“Io sarei il primo a gioire se la Honda fosse una moto più morbida, meno scontrosa. Una moto, insomma, più facile da guidare. Ma è anche vero che una volta prese le misure con le caratteristiche estreme di questa moto, allora ci si rende conto di avere a che fare con un mezzo straordinario e potenzialmente imbattibile” – Lo ha detto Marc Marquez, in una delle tante interviste rilasciate durante la sua recente comparsata a Barcellona. Una visita al box per incontrare gli uomini del team e stabilire le priorità in vista del 2021, soprattutto per quanto riguarda le caratteristiche della moto con cui affrontare il prossimo mondiale ed il suo sviluppo (per quanto concesso dal regolamento).

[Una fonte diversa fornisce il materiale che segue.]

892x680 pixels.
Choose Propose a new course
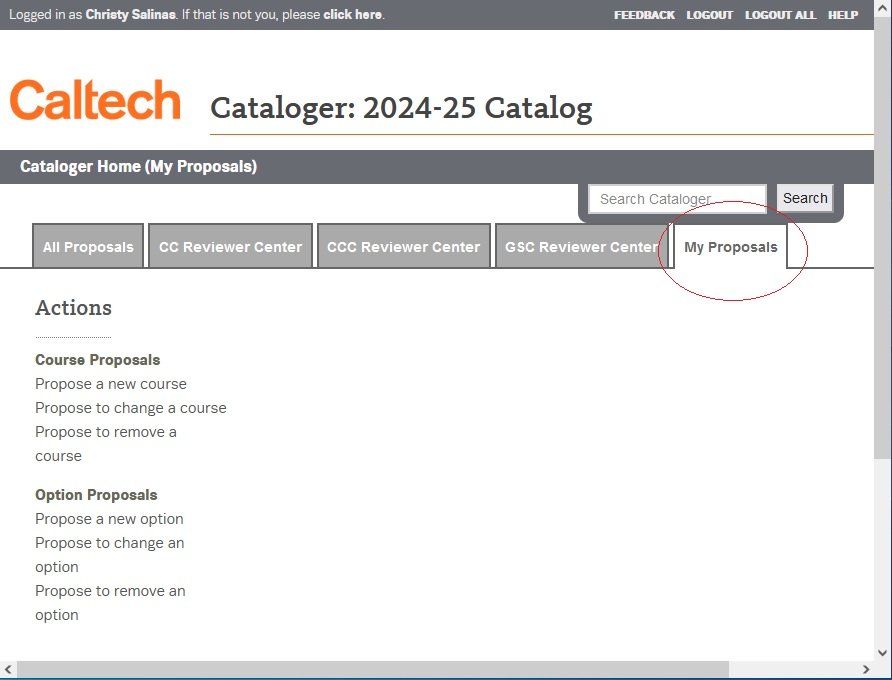tap(111, 384)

Marc Marquez, quindi, non ha problemi a riconoscere che la Honda è una moto difficile, ma è sembra restare convinto (a ragione, visti i suoi risultati) del fatto che debba essere il pilota ad adeguare il proprio stile per poter sfruttare il potenziale del mezzo messo a disposizione dal reparto corse del colosso giapponese. Non sono dello stesso avviso, o almeno non lo sono del tutto, però, i piloti che con lui condividono l’esperienza in sella alla RC231V. A cominciare da suo fratello Alex Marquez: “È una moto molto difficile da domare – ha affermato Alex in una recente intervista – Per Marc sembra tutto facile perché lui ha imparato a conoscerne le criticità e a trasformarle in vantaggio. Mi sta aiutando molto, soprattutto nel farmi capire che con questa Honda bisogna essere aggressivi quanto lo è la moto. Ma, certo, se fosse stata un pochino più facile non mi sarebbe dispiaciuto, perché esordire in MotoGP in sella a questa RC213V è stato davvero impegnativo e non sono mancati i momenti di sconforto”.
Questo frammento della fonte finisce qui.